Este viaje me ha llevado a la reflexión sobre el rol del amor y la empatía en nuestras luchas. El feminismo debería aspirar a una humanidad en común, a un espacio donde tanto hombres como mujeres trabajen de la mano para desmantelar estructuras opresivas. La emancipación no se logra a través de la enemistad, sino a través del respeto y la comprensión mutua. En este sentido, el feminismo pierde su esencia cuando se convierte en una ideología cerrada, incapaz de abrir espacios para nuevas ideas o formas de interpretar la realidad.
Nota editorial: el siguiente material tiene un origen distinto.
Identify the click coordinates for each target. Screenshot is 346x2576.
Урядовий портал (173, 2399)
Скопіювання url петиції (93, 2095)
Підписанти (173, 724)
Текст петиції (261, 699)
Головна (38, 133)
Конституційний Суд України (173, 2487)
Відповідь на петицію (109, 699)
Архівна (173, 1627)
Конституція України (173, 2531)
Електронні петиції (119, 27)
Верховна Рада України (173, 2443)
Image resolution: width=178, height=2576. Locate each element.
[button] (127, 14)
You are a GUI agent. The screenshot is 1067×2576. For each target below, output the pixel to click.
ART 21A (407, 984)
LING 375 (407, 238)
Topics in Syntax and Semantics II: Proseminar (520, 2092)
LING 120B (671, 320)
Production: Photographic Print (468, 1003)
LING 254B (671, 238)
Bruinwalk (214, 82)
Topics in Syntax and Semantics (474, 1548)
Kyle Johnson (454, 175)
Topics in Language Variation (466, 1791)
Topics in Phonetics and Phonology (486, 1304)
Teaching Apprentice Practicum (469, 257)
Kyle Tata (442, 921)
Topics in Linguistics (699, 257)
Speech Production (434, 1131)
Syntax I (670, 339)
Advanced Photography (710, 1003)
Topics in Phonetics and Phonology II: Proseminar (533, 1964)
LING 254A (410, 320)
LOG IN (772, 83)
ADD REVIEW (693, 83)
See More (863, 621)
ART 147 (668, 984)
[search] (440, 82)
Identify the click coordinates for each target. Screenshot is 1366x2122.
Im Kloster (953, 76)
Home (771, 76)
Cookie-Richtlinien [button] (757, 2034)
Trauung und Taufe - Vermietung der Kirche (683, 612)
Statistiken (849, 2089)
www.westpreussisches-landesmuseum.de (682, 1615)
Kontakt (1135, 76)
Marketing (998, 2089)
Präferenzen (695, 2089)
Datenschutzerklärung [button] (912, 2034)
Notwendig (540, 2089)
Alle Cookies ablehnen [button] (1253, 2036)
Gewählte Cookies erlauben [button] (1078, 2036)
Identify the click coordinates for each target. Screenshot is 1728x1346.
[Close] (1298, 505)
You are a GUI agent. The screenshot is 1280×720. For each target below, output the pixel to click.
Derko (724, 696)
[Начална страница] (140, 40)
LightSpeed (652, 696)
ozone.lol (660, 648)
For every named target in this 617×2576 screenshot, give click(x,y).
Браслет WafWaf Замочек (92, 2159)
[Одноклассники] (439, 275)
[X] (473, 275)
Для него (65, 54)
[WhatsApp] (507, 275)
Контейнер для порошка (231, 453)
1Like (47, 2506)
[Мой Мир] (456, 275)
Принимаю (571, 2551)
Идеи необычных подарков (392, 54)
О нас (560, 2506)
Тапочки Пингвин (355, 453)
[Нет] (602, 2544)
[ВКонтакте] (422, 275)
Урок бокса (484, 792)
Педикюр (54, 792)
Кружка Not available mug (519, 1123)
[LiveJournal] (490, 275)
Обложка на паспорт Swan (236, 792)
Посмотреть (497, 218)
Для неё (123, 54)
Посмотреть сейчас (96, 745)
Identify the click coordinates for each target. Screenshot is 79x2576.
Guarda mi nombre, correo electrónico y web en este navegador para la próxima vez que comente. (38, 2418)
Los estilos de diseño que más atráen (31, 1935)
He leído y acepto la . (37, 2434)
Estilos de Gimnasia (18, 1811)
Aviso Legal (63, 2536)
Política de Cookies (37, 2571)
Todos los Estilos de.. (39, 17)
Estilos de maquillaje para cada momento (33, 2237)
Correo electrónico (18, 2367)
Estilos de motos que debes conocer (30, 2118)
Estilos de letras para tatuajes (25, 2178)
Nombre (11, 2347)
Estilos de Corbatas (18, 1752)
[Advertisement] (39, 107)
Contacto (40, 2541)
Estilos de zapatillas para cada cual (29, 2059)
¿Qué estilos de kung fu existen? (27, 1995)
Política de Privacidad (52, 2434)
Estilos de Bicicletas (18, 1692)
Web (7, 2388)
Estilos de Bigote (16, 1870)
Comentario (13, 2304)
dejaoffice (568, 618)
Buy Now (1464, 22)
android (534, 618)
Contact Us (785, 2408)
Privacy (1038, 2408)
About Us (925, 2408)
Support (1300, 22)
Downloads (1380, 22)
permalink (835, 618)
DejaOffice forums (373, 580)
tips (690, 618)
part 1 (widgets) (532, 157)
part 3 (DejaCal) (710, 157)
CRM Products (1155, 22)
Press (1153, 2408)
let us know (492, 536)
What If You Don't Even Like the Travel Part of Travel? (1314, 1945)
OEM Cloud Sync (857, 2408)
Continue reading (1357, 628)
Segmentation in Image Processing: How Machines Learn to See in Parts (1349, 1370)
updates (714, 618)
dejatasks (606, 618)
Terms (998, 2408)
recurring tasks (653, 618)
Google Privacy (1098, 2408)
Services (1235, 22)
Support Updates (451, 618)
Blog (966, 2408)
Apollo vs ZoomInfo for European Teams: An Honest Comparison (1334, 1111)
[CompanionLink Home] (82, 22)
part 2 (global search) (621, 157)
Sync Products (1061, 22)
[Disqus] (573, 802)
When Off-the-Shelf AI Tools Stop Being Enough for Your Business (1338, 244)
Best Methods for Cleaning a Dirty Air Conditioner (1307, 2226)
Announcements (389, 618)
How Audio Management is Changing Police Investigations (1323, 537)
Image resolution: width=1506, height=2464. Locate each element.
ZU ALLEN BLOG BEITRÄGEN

A medida que me alejo de la etiqueta de ‘feminista’, sigo siendo una defensora de la igualdad y de la justicia social. La búsqueda de equidad y de oportunidades para todos, sin distinción de género, raza o clase, se mantiene firme. Sin embargo, dudo de la efectividad de un movimiento que se ha fragmentado en tantos matices que ha perdido de vista su objetivo original: la libertad. No necesito el término ‘feminista’ para defender mis creencias y valores; estas están intrínsecamente arraigadas en mi ser, más allá de etiquetas que, al fin y al cabo, pueden ser reductivas.
Es un viaje lleno de matices y nuevas perspectivas, navegando entre el desencanto y la esperanza. La historia continúa escribiéndose, y nadie debería ser excluido del papel de actor en esta obra colectiva. Así que aquí estoy, comprometida con la lucha por un mundo más justo, aunque me aleje de una etiqueta que ya no se siente como mi hogar. La reflexión sigue siendo la clave: cuestionar, indignarse, pero sobre todo, construir juntos un futuro donde la equidad brille más allá de palabras vacías.